Analysis methods available for Pathway Processor 2.0

Method name	Input type	Custom gene sets
Fisher’s test	DEGs + gene universe	Yes
Impact analysis	DEGs + gene universe	No
Gene ontology	DEGs + gene universe	No
GSVA	Normalized data	Yes

The impact analysis method (Draghici ; Tarca ), which allows to determine activation or inhibition of pathways depending on the alteration of the genes involved and the topology of the pathways themselves, is implemented in Pathway Processor 2.0 using the improved version present in the ‘graphite' R package (Sales ), which provides a fully updated pathway model for KEGG, Reactome and the Pathway Interaction Database. Currently, impact analysis is limited to data from Homo sapiens only.

Gene Ontology analysis is implemented through the R ‘topGO’ package, using a weighted algorithm over the whole Gene Ontology tree to select the significant affected nodes (Alexa ).

In all cases, analysis parameters can be adjusted to fine-tune the results (Supplementary Data), and all data files produced can be downloaded from the web server for further analysis. Multiple test correction procedures are used to control the rate of false positives (Supplementary Data).

The third analysis offered by Pathway Processor 2.0 is the application of the recently developed GSVA, coupled with linear models for differential expression analysis. This method, given a set of pathways and normalized gene expression data, allows the transformation of the data into pathway enrichment scores (a measure of the state of each pathway), generating a pathway expression matrix. This matrix is then used for a comparison of two user-supplied phenotypes of interest using moderated t-tests as implemented in the R package ‘limma’ (Smyth, 2005). The final result is a list of Differentially Regulated Pathways (DRPs; Supplementary Data) that can then be used to interpret data with a pathway-based view, providing more information in elucidating complex phenotypes. The GSVA matrix can also be downloaded, enabling its use in other downstream applications.

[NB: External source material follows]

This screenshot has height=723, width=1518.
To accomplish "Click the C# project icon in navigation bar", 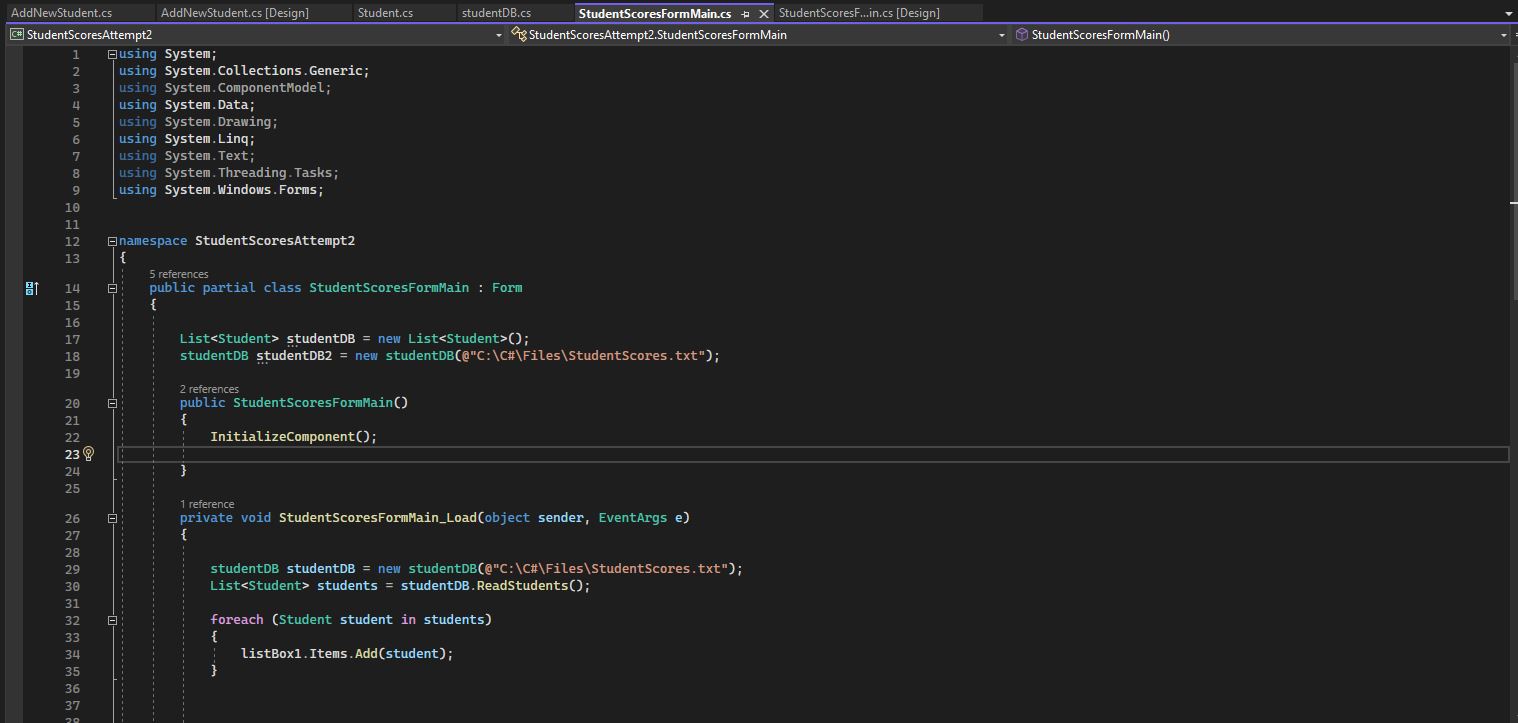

All the analyses can be run on the web server after uploading the required files, without the need for any local installation of additional software or analysis tools. The software’s performance is in line with existing solutions (Supplementary Data).

3 CONCLUSIONS

Pathway Processor 2.0 is a useful tool to analyze ‘omics’ datasets, regardless of the platform that produced them, usable with both microarays and next-generation sequencing data. The web-based interface provides a one-stop shop to well-tested bioinformatic algorithms, and the new methods included in this software enable interpretation of the data with a true pathway-based view, allowing for deeper insight into complex biological problems.